Hace unos días visité una iglesia por motivos artísticos y me topé con la celebración de una boda. Decidí quedarme a la ceremonia, aunque no para escudriñar el vestido de la novia, la frondosidad de los ramos de flores o la vestimenta de las asistentes a la boda, sino para analizar el ritual desinteresadamente. La conclusión fue que estaba presenciando un rito de hace siglos.

Los novios se colocaron de espaldas a los asistentes. ¿Conoce usted a alguien que le invite a un acontecimiento importante y le dé la espalda?. Los contrayentes acuden ante el altar de la iglesia del brazo de los padrinos, que suelen ser sus padres. Este gesto me retrotrajo a los tiempos en los que los matrimonios los concertaban los padres, y por lo tanto eran ellos los encargados de hacer cumplir el compromiso que se había adquirido con los otros padres.
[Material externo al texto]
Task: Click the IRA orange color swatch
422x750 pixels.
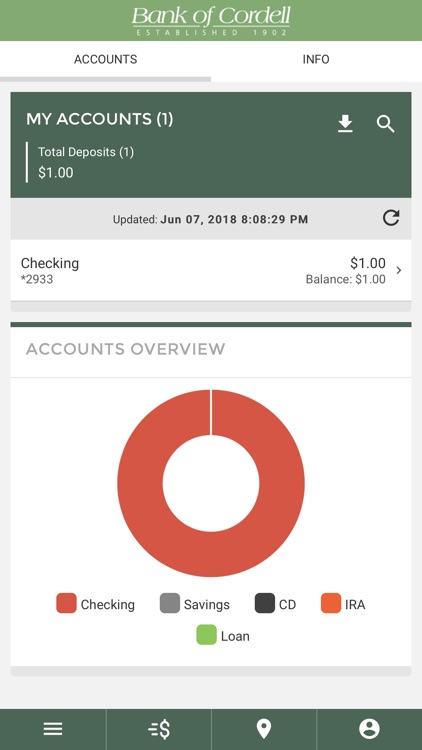Action: tap(331, 603)
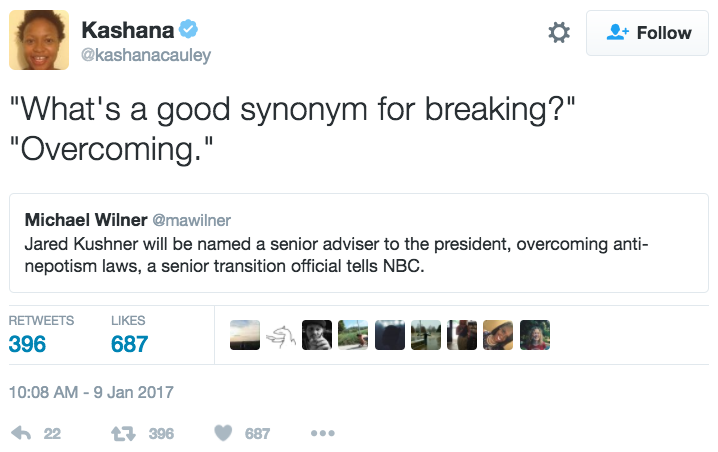This screenshot has height=452, width=718.
Task: View the 396 retweets list
Action: [27, 344]
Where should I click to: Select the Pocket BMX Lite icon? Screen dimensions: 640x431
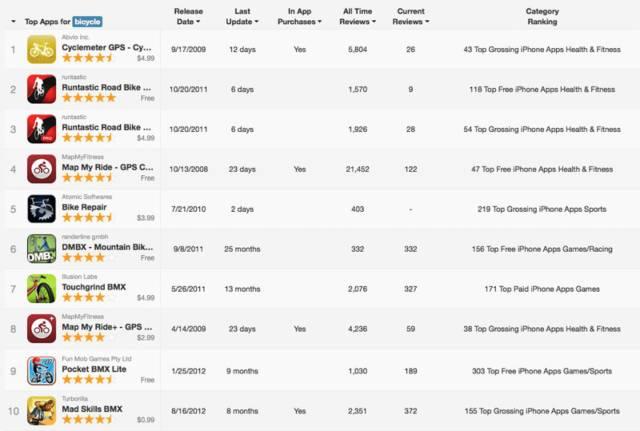click(41, 369)
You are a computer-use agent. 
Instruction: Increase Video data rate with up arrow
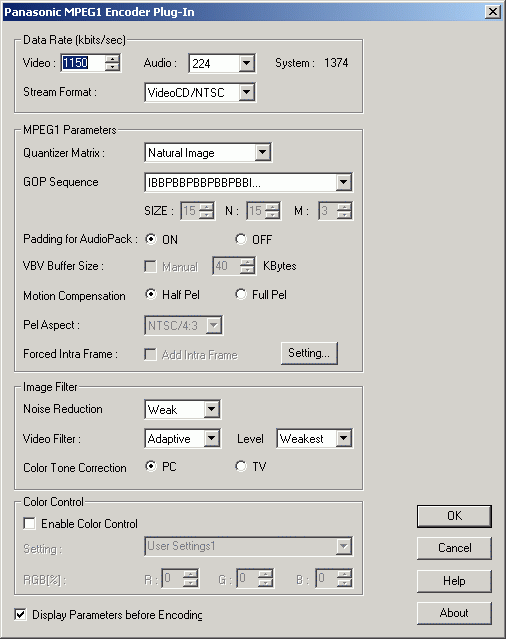coord(112,59)
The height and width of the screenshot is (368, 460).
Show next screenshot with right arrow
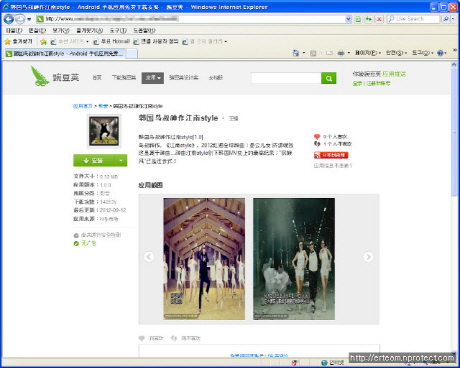point(368,257)
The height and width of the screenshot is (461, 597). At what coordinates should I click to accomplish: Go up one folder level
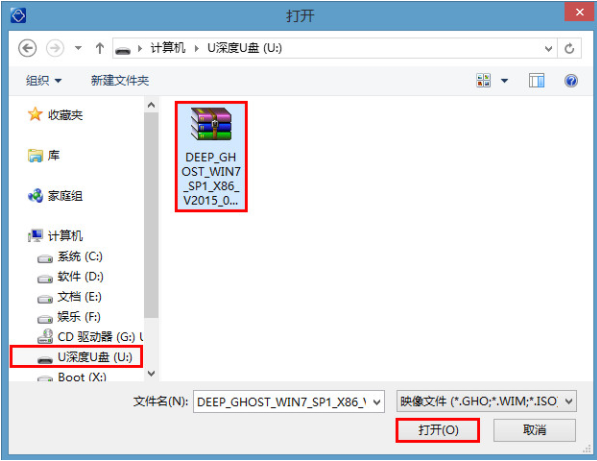(x=100, y=48)
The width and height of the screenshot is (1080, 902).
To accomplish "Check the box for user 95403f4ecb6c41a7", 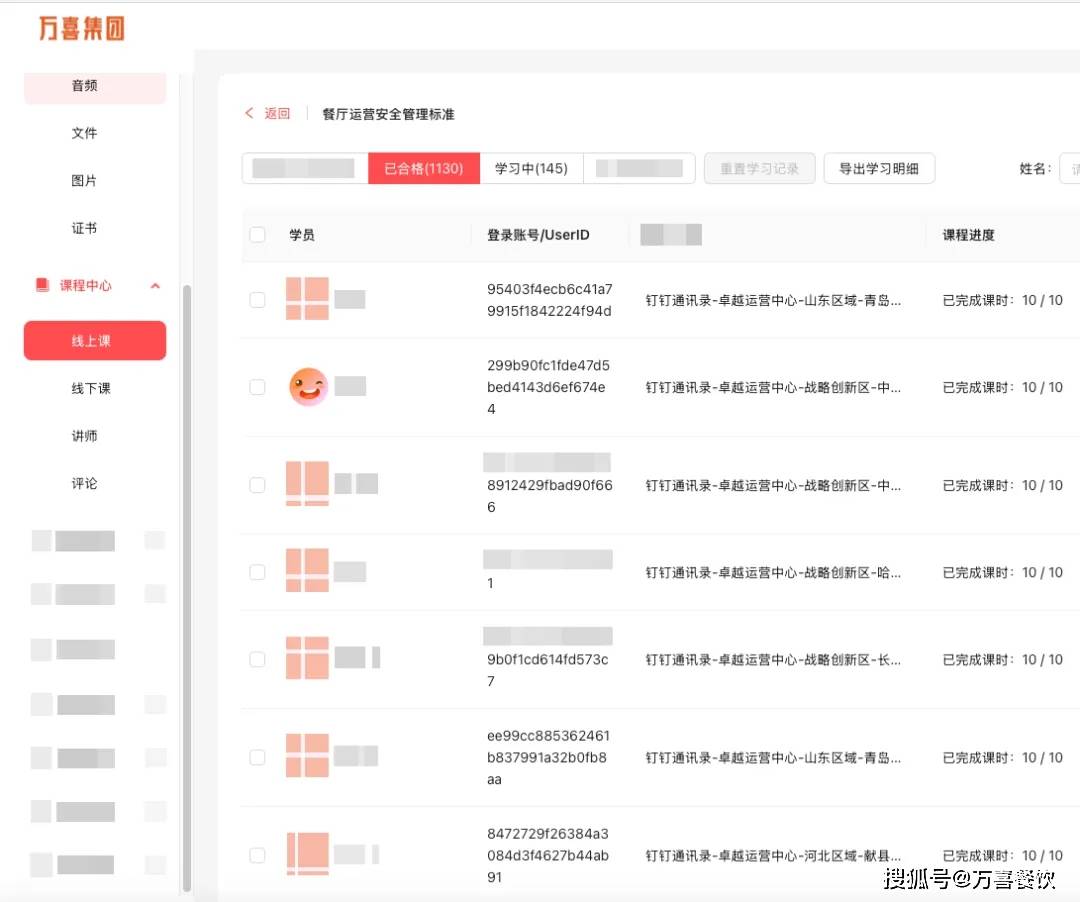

Esa impresión aumentó por el hecho de que la novia iba con la cara tapada y solo se destapó cuando se hizo expreso el compromiso. Afortunadamente los novios actuales acuden a la boda con muchos más conocimientos de su pareja, pues imagínate la cara que se te quedaría si el gusto de tus padres no coincide con el tuyo. Por fin se entregaron las arras, los dineros que los padres habían acordado aportar como dote.

Lo único que estaba al día era la homilía, pues el celebrante de la ceremonia no cejó en su empeño de lanzar fieras diatribas contra el matrimonio gay y contra los divorcios y de acordarse de la asignatura de religión. ¿Es eso lo que recomienda la fe que se les diga a unos novios creyentes?. ¿No sería conveniente que se les iluminara creencialmente para tratar de sacar adelante una empresa que se ha demostrado tan ardua?.

Naturalmente, la mayoría de los presentes en la ceremonia no tenían conciencia de que estaban ante la celebración de un sacramento. Estaban en una reunión social.